From Data to Knowledge - 109 - Tamas Budavari

Tamas Budavari: "Multiple Object Detections in Time-Domain Surveys". A video from the UC Berkeley Conference: From Data to Knowledge: Machine-Learning with Real-time and Streaming Applications (May 7-11, 2012).

Abstract Tamas Budavari (Johns Hopkins University, Physics & Astronomy) Observational astronomy in the time-domain era faces several new challenges. One of them is the optimal use of multiple detections in a sequence of repeated observations. The work presented here is focusing on faint sources at the detection threshold, and seeks to find an incremental strategy for separating real objects from random artifacts in ongoing surveys, where one does not have all the observations readily available.

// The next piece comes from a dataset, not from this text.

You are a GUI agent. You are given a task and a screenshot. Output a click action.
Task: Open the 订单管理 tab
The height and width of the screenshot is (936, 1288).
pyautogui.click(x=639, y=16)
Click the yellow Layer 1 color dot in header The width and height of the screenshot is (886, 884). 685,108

From Data to Knowledge - 110 - Ashish Mahabal

Ashish Mahabal: "Knowledge from extremely sparse matrices". A video from the UC Berkeley Conference: From Data to Knowledge: Machine-Learning with Real-time and Streaming Applications (May 7-11, 2012).

Abstract Ashish Mahabal (Caltech, Astronomy) For rare and time-constrained astronomical phenomena like transients, decisions have to be made quickly before the object fades and while more observations are still possible. The available data on which to base this is almost always fragmentary: (1) those coming from a small number of flux and positional observations during discovery, and (2) some from archival observations at different wavelengths. The archival data are especially sparse because of (a) pointed observations and hence incomplete coverage of the sky, and (b) different flux levels reached by different sets of observations. The resulting datasets for transients have a large number of columns that are mostly empty and the priors that can be constructed from these are far from ideal. Using examples from the Catalina Realtime Transient Survey (CRTS) we explore Bayesian methodology to boost differences between the classes for learning to separate them. This technique will get used a lot in Time Domain Astronomy, but it should also find applicability in situations with sparse matrices elsewhere.

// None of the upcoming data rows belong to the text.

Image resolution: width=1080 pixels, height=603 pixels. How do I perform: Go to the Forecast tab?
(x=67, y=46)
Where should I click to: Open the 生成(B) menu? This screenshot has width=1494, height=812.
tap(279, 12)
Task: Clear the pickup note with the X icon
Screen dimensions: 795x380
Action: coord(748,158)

From Data to Knowledge - 111 - Josh Bloom

Joshua Bloom: "Classification of Astronomical Time Series in the Synoptic Survey Era". A video from the UC Berkeley Conference: From Data to Knowledge: Machine-Learning with Real-time and Streaming Applications (May 7-11, 2012).

Abstract: Joshua Bloom (UC Berkeley, Astronomy) We have entered the Synoptic Survey Era of observational astronomy, where data rates are quickly reaching several terabytes per night. A growing army of telescopes monitor, nightly, the brightnesses of millions, and soon to be upwards of a billion objects. Real-time analysis of these data is critical to determine which objects and events require timely observations with expensive follow-up resources. To maximize the scientific returns from these massive projects, sophisticated machine-learning tools must be used. Our group has been on the cutting edge of the methodological and algorithmic development for time-domain astronomical data analysis. I will describe several problems in which we have made great strides, including real-time ML classification of transient events, photometric supernova typing, and probabilistic classification of variable stars from long-baseline time series. We address a multitude of statistical issues, and in this talk I will describe our use of manifold learning for feature extraction in time series, active learning to overcome sample-selection biases, and semi-supervised learning to detect anomalies in data streams. I will describe the newly released Machine-learned ASAS Classification Catalog (MACC, www.bigmacc.info) and discuss the future of astronomical source catalogs.